Tools typically come with encryption and configurable network parameters to “obscure” network activity from would-be attackers, leaving the user with a false sense of security. One has to spend only minutes on research to find the plethora of inherent vulnerabilities in Remote Desktop Applications. Specifically, the use of RDP in Microsoft’s cloud computing solution has provided a lucrative target for hackers who are especially interested in finding and exploiting RDP vulnerabilities. Naturally, it is important to keep RDP updated with the latest patches. Some major known vulnerabilities in earlier RDP versions include:

 · In May 2019, a patch was released to fix a major vulnerability known as BlueKeep, which allowed for the possibility of remote code execution. According to Microsoft, the vulnerability was “wormable,” meaning it could be self-propagating, with the potential to cause widespread problems.

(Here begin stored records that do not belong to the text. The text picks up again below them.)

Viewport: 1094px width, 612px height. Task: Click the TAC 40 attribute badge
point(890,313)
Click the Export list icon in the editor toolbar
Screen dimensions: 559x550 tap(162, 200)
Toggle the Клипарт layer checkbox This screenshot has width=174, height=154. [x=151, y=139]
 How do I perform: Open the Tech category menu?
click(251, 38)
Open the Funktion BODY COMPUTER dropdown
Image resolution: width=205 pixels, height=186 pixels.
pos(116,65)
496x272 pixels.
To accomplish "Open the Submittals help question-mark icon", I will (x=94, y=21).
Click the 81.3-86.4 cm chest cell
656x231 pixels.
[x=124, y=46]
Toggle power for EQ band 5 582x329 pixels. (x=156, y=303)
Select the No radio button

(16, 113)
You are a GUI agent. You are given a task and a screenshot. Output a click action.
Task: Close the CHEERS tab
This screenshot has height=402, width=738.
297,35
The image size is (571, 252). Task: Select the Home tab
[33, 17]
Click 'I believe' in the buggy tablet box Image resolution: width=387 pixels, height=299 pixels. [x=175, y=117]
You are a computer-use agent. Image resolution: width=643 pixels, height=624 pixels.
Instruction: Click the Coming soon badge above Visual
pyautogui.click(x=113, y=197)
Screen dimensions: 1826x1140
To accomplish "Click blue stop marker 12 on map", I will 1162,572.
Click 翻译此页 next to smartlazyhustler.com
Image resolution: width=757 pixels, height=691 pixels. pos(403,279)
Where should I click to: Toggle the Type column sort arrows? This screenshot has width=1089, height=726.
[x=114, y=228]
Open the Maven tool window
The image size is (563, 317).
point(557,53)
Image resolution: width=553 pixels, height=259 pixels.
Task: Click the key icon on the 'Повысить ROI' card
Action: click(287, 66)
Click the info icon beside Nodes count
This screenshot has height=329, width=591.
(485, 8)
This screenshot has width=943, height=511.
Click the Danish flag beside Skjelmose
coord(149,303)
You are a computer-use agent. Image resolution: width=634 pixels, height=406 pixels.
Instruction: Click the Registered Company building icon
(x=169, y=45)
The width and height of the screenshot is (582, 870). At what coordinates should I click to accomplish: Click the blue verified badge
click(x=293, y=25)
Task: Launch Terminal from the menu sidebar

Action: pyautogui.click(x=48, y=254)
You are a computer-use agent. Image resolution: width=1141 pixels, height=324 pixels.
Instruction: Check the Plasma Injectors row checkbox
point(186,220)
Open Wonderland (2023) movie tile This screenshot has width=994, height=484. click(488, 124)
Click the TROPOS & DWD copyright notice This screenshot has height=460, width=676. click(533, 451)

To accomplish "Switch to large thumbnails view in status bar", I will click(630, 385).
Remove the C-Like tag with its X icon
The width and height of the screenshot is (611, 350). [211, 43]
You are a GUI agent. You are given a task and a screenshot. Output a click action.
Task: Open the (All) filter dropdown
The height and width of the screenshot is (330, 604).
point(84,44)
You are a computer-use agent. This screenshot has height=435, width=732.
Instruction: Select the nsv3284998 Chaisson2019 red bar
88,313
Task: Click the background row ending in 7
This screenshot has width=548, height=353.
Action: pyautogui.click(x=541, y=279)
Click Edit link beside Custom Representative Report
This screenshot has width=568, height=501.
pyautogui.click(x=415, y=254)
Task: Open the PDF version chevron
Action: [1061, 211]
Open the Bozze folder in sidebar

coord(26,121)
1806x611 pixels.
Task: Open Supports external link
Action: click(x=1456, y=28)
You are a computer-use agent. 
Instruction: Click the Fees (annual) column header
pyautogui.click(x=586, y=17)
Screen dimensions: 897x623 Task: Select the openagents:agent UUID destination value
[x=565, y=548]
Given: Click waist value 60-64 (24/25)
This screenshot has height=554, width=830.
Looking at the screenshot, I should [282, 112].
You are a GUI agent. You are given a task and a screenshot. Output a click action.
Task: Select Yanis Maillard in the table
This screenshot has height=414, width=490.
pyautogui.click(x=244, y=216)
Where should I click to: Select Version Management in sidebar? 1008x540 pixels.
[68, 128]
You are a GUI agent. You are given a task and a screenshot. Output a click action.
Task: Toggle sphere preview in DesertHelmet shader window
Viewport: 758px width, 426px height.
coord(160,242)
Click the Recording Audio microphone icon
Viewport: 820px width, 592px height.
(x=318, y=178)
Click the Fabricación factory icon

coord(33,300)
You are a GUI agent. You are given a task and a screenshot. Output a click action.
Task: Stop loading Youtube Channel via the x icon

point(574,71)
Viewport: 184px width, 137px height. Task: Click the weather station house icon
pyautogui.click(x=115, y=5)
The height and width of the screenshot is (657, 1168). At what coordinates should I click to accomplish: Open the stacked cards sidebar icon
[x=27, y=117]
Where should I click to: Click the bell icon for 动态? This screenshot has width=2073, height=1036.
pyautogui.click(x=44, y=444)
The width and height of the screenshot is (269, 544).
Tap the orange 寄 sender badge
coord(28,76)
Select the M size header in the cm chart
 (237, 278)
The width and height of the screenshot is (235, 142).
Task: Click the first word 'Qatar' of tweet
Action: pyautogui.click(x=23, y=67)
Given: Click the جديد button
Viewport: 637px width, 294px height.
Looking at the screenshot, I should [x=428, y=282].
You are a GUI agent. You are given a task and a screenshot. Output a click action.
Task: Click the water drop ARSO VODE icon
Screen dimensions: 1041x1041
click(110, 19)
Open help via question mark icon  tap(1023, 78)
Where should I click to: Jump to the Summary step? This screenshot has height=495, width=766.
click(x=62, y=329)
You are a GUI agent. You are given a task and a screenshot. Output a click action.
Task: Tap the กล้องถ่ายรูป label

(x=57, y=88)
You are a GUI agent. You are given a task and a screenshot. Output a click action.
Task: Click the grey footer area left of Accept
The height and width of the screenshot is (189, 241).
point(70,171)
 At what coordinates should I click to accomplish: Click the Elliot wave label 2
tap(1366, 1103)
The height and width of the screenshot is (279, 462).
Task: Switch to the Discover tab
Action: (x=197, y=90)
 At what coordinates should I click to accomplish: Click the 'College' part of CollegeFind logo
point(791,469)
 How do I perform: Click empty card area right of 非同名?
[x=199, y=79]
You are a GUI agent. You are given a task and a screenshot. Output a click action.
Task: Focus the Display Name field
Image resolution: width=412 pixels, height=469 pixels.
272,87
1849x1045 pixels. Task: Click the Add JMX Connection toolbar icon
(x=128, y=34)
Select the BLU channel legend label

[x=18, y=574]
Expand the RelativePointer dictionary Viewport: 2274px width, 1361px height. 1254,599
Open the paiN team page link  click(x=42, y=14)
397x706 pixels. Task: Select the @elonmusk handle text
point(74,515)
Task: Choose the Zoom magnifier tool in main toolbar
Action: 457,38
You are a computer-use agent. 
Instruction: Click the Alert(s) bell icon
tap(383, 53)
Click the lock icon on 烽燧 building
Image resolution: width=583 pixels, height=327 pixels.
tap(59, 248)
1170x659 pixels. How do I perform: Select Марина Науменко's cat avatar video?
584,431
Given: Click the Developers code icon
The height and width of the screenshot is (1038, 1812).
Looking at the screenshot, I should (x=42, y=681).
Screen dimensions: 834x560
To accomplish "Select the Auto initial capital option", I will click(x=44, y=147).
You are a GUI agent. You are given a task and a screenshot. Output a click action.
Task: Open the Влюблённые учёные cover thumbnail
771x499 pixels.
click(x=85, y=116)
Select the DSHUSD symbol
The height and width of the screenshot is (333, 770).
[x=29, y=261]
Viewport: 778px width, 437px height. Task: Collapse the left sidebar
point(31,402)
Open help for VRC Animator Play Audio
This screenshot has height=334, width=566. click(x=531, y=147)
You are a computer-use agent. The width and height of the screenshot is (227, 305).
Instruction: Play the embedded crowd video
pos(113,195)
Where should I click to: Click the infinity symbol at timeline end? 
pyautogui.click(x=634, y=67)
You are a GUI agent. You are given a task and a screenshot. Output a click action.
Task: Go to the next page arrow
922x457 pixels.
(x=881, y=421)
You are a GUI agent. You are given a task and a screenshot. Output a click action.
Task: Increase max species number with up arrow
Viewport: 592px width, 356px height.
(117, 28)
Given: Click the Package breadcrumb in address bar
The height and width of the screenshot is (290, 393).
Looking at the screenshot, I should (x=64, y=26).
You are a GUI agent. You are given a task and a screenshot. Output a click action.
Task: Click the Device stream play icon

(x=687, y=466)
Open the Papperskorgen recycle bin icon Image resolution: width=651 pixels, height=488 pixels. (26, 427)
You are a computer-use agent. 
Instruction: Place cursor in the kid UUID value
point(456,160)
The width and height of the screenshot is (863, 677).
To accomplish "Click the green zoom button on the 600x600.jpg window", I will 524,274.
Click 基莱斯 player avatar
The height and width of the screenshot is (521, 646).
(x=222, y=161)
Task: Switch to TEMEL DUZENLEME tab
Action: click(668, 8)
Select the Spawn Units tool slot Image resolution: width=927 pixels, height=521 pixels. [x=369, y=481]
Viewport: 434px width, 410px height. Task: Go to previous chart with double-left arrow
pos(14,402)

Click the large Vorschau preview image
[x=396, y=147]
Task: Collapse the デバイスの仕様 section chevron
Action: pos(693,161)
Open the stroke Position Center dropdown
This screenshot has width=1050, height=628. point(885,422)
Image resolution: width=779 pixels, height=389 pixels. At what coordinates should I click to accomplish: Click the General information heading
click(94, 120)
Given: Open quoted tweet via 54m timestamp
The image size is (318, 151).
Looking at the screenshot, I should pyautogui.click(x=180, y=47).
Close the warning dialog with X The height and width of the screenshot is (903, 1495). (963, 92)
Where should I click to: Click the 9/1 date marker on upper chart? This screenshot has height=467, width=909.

· Earlier versions such as 6.1 can reveal all the usernames and profile pictures of users on the RDP server.

· Very early versions allowed computers to be compromised by worms and unauthenticated clients and to “man-in-the-middle” attacks.

· Version 5.2 is vulnerable, where a hacker can eavesdrop on sessions, or hijack sessions.

Some additional research on the open Internet or the Dark Web reveals that much of the targeting and credential harvesting work has already been done for would-be criminals. Access to thousands of corporate and government systems can be purchased for as little as 10 USD. While alarming, there are some basic steps any organization can take to limit their exposure on the Internet. For example:

· Put RDP ports behind a firewall that can only be accessed using a VPN.

· Specific trusted hosts should be whitelisted.

· Follow strong password protocols, enable multi-factor authorization, and put in place lock-out policies to block brute force attacks.

· Disallow RDP to be used by administrator accounts.

· Enable automatic updates for the client/server software you are using and disallow access by clients that have not been updated.